Mais on a les moyens de gagner notre indépendance, vis-à-vis d'eux et du monde. Vous savez le lobby juif international est très puissant, à l'image de l'Aipac aux Etats-Unis, et Israël pourrait ne dépendre que des Juifs dans le monde.
Je suis d'autant plus confiant qu'Israël commence à exporter son modèle, parce que le monde est en train de vivre ce que nous vivons depuis longtemps. L'islam est en train de se mondialiser. Les Etats sont en train de s'islamiser, le cancer est en train de pénétrer. Non pas que je sois anti-musulman, j'ai de très bons amis palestiniens. Mais dans ces Etats, les mauvais musulmans ont déjà commencé à pénétrer la police et l'administration. Ce sont les enfants des immigrés d'hier, qui sont bien infiltrés aujourd'hui, et qui représentent le danger.

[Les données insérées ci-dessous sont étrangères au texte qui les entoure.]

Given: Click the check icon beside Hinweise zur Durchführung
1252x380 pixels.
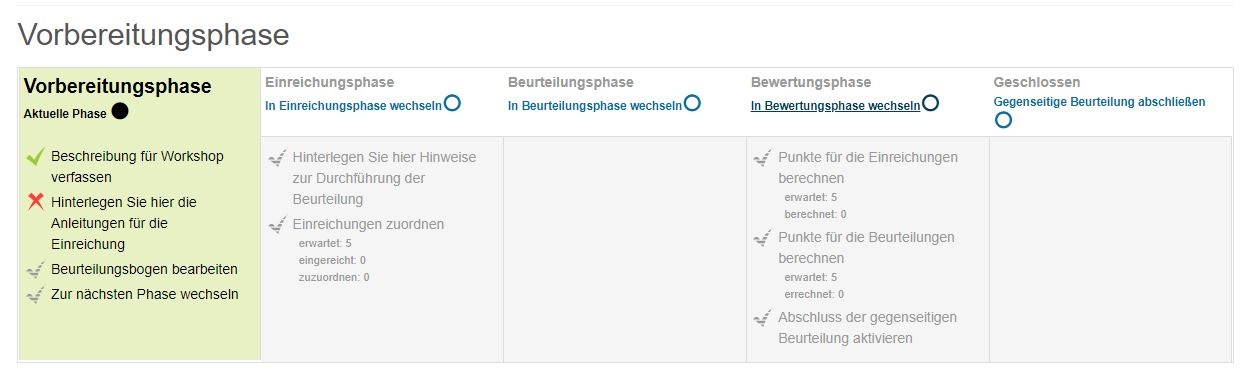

Et contrairement à nous, ces Etats ne sont pas assez préparés à cela. En parlant d'Etat, je parle de la France. La police française n'est pas formée. Je l'avais dit à Claude Guéant, quand Nicolas Sarkozy était ministre de l'intérieur, et à Emile Perez, de la police française. Vos gardiens de la paix ne sont pas bâtis pour entrer dans des cités violentes... Vos CRS, vous en faites des élèves avocats, ils ne font que du blabla. Bref, ce principe de vigilance que je préconise pour l'Etat d'Israël, je pense qu'il serait temps aussi que vous l'adoptiez en Europe.